No fundo, sou uma colectora de vida. Só gosto é de registar os momentos tal como eles são. Fico triste quando os observo mas os perco, e lamento quando cessam só porque notaram que os tentava registar. Não pretendo com isso mais nada senão apanhar o quotidiano, o dia-a-dia, os costumes. Daqui a uns anos estes mudam tanto que será uma preciosidade existir qualquer registo dos mesmos. Basta pensar na dificuldade que é hoje ter em registo em vídeo ou fotografia de uma qualquer cena quotidiana dos anos 80 - como por exemplo aqueles rádios portáteis gigantes, com um deck para cassetes, usados na rua pelos "rockeiros", que se balouçavam ao som daquilo e que geralmente transportavam em cima dos ombros, bem perto do ouvido (como se fosse possível não escutar, ahaha) enquanto mascavam pastilha elástica para ter «estilo».  Este «puto» no metro não inventou nada que ninguém não tenha vivido antes, apenas era uma versão modernizada de um mesmo costume. 



Mas isso que descrevo é outro tema. Contudo foi essa situação que me enervou. O descaramento! A «ameaça» do rapaz, por temer ir parar a uma qualquer rede social. Ameaça essa que, se me tivesse afectado, seria no sentido de me alertar para ponderar fazê-lo. Nem se deixa rasto... Certamente ele o faria, sem pensar duas vezes. Se calhar já o fez a outros. Só posso deduzir assim, devido às circunstâncias.

Quem estava a cometer uma ilegalidade ali, que eu saiba, era ele. É mesmo proibido pela lei do ruído (e isso inclui o volume de música) produzir sons altos ou ritmados que possam interferir com o sossego e descanso das pessoas. Fazê-lo dá direito a coima. Penso até que nem é preciso esperar pela meia-noite - hora para a qual os ponteiros do relógio estavam quase a chegar. Julgo que é logo a seguir ao final de um típico expediente de trabalho das 9h Às 18h que não se pode mais fazer ruído. E este tipo estava a cuspir música a altos décibeis para toda a região escutar, desrespeitando o espaço dos outros. Quando pressente o seu invadido, aí é que se sente incomodado?
Achei de uma evidente falta de noção e falta de moral.

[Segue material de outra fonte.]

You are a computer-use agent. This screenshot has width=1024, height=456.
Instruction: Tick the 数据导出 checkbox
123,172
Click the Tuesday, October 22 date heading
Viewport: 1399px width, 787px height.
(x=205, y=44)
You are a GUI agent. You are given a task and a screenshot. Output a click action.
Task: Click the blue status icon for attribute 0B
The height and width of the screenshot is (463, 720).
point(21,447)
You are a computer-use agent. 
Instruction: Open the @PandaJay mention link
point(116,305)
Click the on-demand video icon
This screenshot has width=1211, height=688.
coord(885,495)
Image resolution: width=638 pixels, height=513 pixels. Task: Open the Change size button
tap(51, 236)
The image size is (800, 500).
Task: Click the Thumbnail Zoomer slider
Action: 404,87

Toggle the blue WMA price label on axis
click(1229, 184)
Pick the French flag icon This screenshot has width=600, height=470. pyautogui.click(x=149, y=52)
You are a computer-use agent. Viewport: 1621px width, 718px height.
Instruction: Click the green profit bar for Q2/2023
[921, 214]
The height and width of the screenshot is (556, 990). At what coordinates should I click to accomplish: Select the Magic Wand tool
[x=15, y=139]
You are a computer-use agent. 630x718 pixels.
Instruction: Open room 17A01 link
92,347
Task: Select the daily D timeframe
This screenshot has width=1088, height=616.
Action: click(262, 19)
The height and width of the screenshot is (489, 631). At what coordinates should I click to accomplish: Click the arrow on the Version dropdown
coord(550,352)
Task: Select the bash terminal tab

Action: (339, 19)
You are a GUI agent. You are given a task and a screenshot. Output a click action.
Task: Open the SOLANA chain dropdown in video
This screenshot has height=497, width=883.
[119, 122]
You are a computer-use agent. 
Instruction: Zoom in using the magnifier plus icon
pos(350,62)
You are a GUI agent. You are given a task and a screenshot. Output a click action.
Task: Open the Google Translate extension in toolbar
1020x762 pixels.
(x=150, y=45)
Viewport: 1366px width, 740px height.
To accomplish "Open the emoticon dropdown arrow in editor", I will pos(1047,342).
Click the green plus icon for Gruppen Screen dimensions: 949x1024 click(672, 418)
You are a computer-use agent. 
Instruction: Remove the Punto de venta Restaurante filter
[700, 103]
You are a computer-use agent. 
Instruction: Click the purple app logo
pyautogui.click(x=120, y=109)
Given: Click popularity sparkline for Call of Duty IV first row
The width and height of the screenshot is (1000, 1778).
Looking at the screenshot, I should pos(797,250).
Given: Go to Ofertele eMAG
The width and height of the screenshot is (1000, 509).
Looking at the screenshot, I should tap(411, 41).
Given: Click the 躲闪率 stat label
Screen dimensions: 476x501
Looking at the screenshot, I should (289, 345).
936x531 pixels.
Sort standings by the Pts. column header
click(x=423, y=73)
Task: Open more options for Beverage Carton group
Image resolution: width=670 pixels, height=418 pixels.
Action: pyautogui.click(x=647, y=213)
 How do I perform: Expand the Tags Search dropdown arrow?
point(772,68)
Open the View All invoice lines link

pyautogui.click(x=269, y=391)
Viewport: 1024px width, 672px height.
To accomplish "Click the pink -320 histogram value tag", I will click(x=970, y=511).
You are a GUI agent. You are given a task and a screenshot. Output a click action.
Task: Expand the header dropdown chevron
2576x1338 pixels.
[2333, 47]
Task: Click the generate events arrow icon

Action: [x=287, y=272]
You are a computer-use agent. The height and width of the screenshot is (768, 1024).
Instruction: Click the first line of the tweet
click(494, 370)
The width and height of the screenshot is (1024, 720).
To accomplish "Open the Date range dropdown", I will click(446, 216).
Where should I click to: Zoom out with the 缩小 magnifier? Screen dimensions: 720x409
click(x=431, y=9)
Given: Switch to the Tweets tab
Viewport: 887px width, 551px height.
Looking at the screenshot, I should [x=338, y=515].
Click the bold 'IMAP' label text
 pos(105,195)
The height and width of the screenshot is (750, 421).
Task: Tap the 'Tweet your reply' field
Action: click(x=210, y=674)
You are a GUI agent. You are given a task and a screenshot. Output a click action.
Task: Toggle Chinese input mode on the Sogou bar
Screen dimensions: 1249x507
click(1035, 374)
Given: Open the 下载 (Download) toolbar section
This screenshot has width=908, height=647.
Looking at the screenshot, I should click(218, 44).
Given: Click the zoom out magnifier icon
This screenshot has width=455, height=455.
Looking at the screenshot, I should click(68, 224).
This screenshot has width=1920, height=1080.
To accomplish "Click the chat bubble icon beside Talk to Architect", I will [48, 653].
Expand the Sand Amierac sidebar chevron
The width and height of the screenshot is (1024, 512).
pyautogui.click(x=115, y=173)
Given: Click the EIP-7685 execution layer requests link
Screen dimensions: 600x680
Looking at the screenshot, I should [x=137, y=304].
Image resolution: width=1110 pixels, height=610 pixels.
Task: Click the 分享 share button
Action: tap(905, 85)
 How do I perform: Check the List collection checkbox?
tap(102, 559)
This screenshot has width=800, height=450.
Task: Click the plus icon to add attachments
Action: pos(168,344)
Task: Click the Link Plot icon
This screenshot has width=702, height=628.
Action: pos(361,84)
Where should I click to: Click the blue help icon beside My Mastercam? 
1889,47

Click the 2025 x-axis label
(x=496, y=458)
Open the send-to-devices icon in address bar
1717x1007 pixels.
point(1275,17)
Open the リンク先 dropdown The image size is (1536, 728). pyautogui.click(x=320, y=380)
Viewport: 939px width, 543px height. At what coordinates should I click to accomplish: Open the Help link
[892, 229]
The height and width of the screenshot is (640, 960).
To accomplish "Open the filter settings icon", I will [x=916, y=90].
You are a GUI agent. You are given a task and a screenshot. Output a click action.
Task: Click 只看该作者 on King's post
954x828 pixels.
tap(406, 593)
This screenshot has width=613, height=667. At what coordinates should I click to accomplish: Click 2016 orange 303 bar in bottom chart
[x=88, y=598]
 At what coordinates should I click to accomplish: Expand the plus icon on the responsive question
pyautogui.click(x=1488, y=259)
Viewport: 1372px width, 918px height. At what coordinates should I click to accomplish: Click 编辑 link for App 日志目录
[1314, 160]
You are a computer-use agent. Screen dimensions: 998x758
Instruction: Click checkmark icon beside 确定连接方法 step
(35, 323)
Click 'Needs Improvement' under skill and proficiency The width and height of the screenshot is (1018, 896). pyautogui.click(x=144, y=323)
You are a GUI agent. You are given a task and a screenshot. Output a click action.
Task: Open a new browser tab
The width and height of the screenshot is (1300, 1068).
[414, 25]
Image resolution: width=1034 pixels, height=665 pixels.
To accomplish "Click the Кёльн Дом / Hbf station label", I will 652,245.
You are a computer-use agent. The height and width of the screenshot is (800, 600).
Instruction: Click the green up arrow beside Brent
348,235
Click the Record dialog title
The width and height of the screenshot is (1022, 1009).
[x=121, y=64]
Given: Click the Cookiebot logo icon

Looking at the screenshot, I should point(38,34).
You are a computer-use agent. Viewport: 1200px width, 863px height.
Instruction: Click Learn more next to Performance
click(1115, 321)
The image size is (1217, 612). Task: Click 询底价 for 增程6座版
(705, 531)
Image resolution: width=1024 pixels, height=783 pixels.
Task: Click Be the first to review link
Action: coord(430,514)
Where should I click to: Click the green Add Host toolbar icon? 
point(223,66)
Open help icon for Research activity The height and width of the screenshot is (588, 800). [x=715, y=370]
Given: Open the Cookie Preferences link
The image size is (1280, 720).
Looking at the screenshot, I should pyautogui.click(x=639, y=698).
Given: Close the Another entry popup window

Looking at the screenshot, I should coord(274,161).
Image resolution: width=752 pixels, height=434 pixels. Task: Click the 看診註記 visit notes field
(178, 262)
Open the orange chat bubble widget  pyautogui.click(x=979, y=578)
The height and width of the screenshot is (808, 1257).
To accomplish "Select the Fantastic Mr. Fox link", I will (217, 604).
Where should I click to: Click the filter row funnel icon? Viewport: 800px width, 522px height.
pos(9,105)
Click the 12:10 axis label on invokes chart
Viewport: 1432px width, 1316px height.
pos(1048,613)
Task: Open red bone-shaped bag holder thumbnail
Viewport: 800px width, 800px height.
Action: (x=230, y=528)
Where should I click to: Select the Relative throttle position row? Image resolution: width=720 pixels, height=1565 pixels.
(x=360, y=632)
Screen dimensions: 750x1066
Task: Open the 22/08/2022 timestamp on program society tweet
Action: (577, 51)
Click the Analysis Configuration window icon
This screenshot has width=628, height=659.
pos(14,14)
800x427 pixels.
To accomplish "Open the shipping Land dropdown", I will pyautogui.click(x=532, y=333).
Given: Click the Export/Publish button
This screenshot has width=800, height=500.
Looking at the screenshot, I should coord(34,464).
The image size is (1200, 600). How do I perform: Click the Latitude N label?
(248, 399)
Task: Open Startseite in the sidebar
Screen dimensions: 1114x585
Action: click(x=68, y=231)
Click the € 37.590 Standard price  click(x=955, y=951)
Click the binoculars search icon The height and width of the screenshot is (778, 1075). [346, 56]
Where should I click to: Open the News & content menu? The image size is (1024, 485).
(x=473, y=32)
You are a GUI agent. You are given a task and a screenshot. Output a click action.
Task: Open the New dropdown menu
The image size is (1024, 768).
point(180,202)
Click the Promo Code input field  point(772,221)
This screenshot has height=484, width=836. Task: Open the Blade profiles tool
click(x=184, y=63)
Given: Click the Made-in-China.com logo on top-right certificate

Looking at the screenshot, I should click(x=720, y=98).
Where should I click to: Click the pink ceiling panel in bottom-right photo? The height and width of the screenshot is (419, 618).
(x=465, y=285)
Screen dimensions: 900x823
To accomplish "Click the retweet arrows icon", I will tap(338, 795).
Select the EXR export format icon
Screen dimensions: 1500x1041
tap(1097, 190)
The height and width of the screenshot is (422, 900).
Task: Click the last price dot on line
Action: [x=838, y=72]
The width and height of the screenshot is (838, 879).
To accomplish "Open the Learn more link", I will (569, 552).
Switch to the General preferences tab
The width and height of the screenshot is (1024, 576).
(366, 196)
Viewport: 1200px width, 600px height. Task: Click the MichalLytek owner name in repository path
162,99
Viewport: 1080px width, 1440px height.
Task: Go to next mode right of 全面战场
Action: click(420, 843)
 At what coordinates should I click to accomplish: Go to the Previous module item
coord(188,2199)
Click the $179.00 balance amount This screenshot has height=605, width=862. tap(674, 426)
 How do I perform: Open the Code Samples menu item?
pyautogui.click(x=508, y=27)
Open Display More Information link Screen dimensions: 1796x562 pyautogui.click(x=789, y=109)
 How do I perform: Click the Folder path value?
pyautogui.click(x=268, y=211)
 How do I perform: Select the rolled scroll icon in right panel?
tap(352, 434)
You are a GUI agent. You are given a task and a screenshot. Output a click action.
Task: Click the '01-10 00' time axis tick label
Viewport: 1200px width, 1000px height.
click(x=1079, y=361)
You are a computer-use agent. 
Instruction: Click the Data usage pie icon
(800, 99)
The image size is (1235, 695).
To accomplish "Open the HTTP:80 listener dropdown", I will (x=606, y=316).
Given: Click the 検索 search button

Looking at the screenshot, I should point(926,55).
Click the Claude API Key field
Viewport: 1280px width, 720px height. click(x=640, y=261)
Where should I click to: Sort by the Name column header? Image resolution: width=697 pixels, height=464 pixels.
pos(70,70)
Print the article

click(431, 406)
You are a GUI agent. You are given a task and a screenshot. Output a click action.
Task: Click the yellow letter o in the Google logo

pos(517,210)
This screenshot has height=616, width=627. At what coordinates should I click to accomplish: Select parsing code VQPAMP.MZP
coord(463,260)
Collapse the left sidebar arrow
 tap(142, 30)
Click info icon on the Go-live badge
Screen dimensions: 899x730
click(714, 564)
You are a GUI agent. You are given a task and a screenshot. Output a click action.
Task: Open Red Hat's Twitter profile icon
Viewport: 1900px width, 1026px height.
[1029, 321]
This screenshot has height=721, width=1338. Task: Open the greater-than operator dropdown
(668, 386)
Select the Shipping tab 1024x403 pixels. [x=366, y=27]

PS: gravei uns segundos da música, quando esta estava alta, não no volume máximo em que o tipo a pôs mas perto. Mesmo com um mau gravador - um gravador de tanga e com uns metros de distância, surpreendeu-me a clareza e nitidez que ficou registado. Quando souber como colocar aqui um clip de som - ou quando me apetecer saber, incluo porque isso é aquilo que falei acima: gosto de registar os momentos. Ler é bom, mas nada explica melhor do que ver ou ouvir.